---- EXERCISE INPUT

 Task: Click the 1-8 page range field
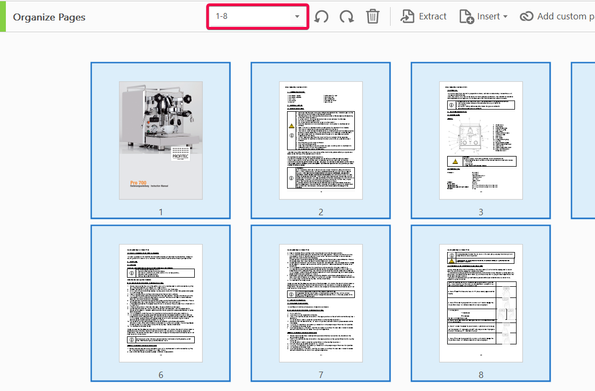258,17
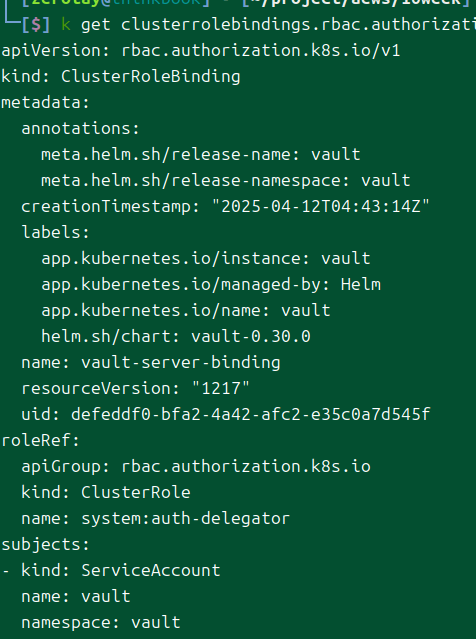Click the helm.sh/chart vault-0.30.0 value
This screenshot has height=639, width=476.
(x=251, y=337)
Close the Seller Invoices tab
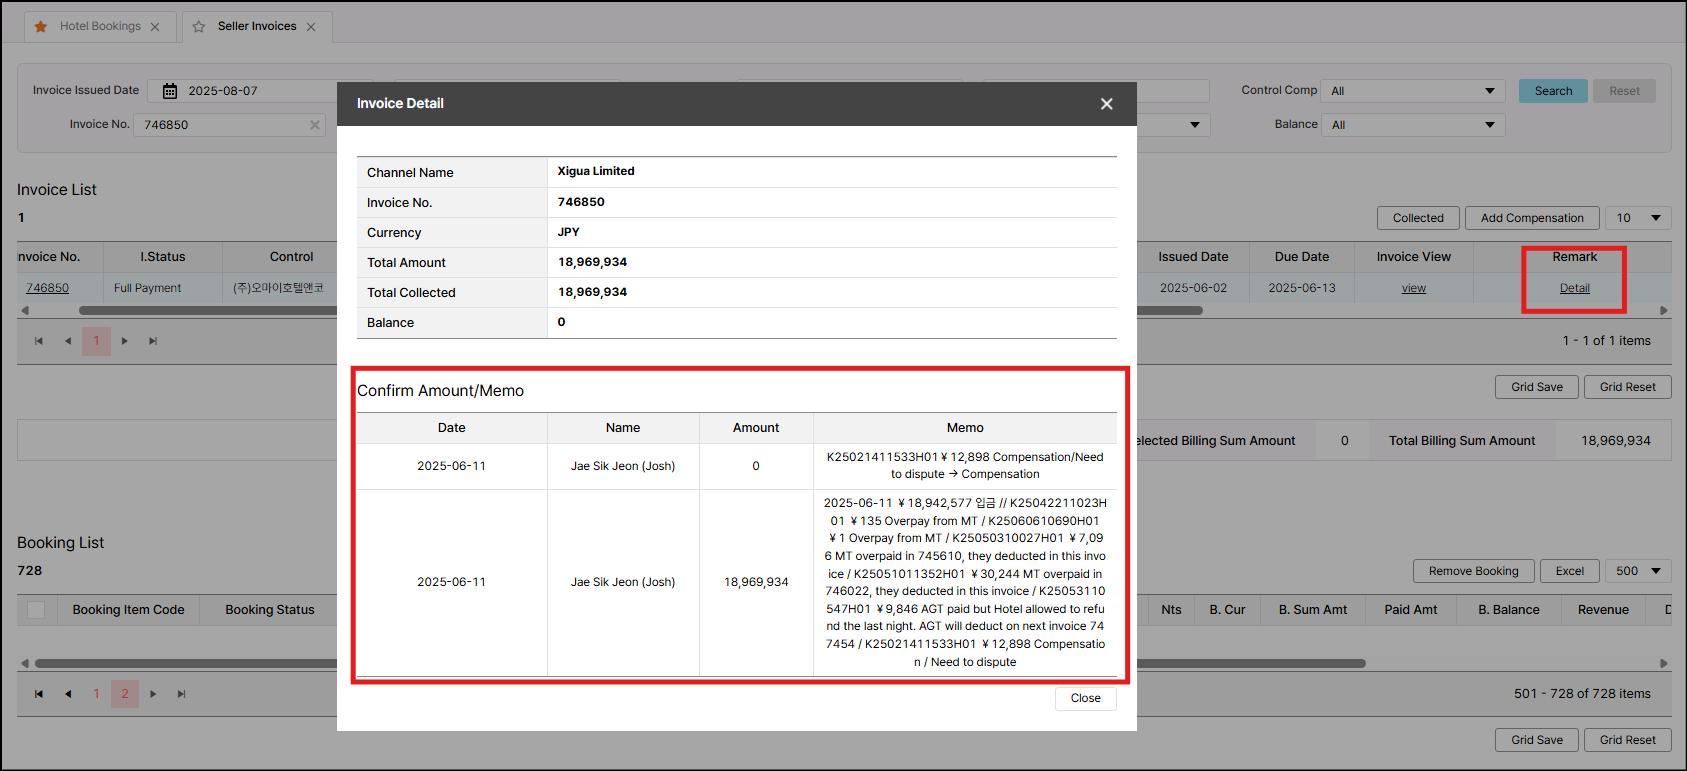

--------

The entries above need to be output again in full, exactly, and without pictures.

 Task: Click the 1-8 page range field
258,17
Click the helm.sh/chart vault-0.30.0 value
This screenshot has height=639, width=476.
(x=251, y=337)
Close the Seller Invoices tab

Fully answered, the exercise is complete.